Texto citado:
No hay, pues, nada que objetar a la antigua prohibición de la Iglesia respecto del interés; porque aún hoy día hay que exigirle al cristiano préstamos gratuitos al pobre. Pero las circunstancias económicas que antes reinaban y que le daban su razón de ser, han desaparecido: hoy los préstamos, en la mayoría de los casos, se convierten en capital invertido en medios de producción. No son, pues, los principios morales, sino las circunstancias las que han cambiado.

Evidentemente, no podemos aprobar un orden económico dominado por el capital, en el que los altos intereses o los pingües dividendos que van a los capitalistas, impiden que el trabajador reciba el salario familiar. Lo que es injusto, hoy en día, no es la percepción de un interés que ha de pagar el prestatario que se encuentra en situación de hacerlo. Lo incorrecto, por decir lo menos, es esa separación y cuasi antagonismo entre el capital y el trabajo, y el papel desproporcionado y difícilmente soportable que desempeña el interés en la sociedad.

Dominan la cuestión los siguientes principios morales:

1) Cuando sólo se puede socorrer al pobre mediante un préstamo gratuito, se le ha de prestar gratuitamente de lo superfluo.

Siempre será pecado grave explotar la necesidad del pobre, exigiéndole un interés que no se justifique por algún título extrínseco. Sin embargo, como en el orden económico actual le corresponde normalmente al prestamista un interés legal, puede reclamarlo aun a los pobres, sin lesionar la justicia; la caridad, empero, lo prohibirá muchas veces. Puede decirse que, en las condiciones actuales, el cobrar a un pobre el interés legal equivale a recobrar el lucro cesante por un préstamo gratuito. Hay, pues, en realidad un título extrínseco. En consecuencia, no se puede exigir la restitución, en razón de justicia, a quien ha cobrado a un pobre el interés legal ; pero en ciertas circunstancias podrá imponerse para reparar la violación de la caridad.

Objetivo indicado: Copia el tramo del texto sobre el interés que va desde "Evidentemente, no podemos" hasta "de lo superfluo.", sustituyendo "prestatario" por "deudor". El listado no hace falta para resolver esto.

Datos del listado:
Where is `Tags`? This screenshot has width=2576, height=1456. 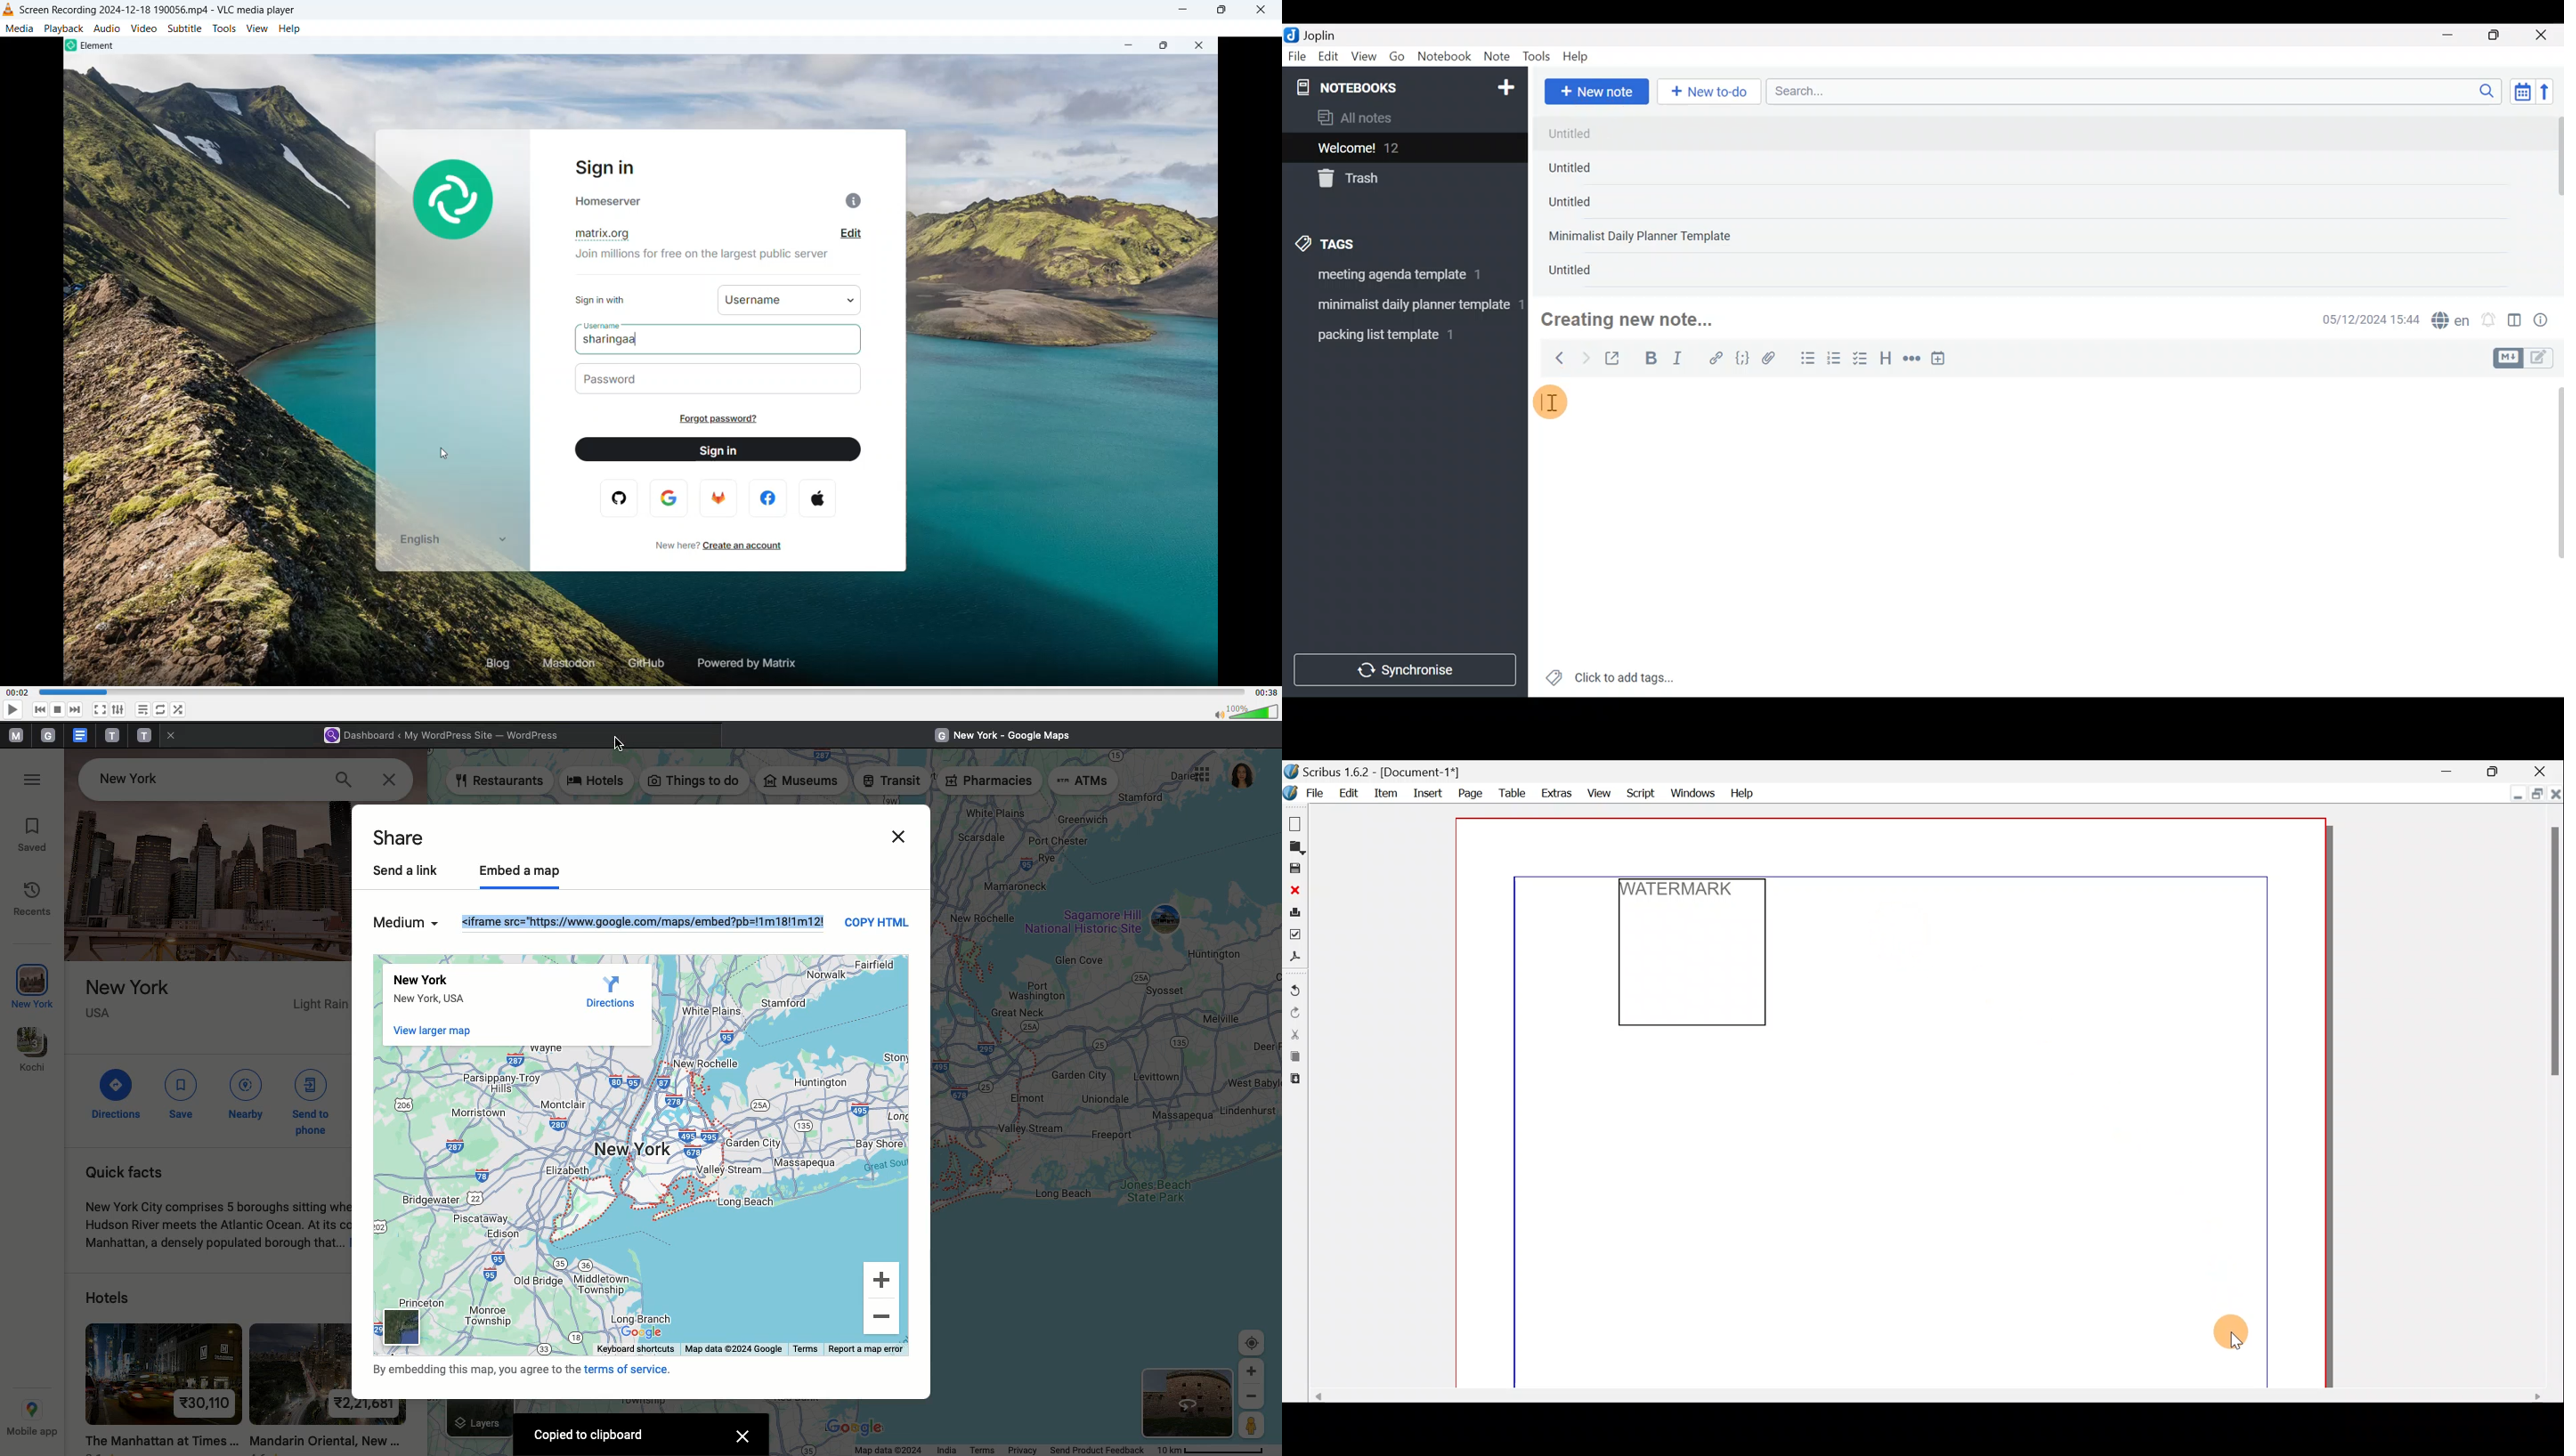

Solución propuesta:
Evidentemente, no podemos aprobar un orden económico dominado por el capital, en el que los altos intereses o los pingües dividendos que van a los capitalistas, impiden que el trabajador reciba el salario familiar. Lo que es injusto, hoy en día, no es la percepción de un interés que ha de pagar el deudor que se encuentra en situación de hacerlo. Lo incorrecto, por decir lo menos, es esa separación y cuasi antagonismo entre el capital y el trabajo, y el papel desproporcionado y difícilmente soportable que desempeña el interés en la sociedad.

Dominan la cuestión los siguientes principios morales:

1) Cuando sólo se puede socorrer al pobre mediante un préstamo gratuito, se le ha de prestar gratuitamente de lo superfluo.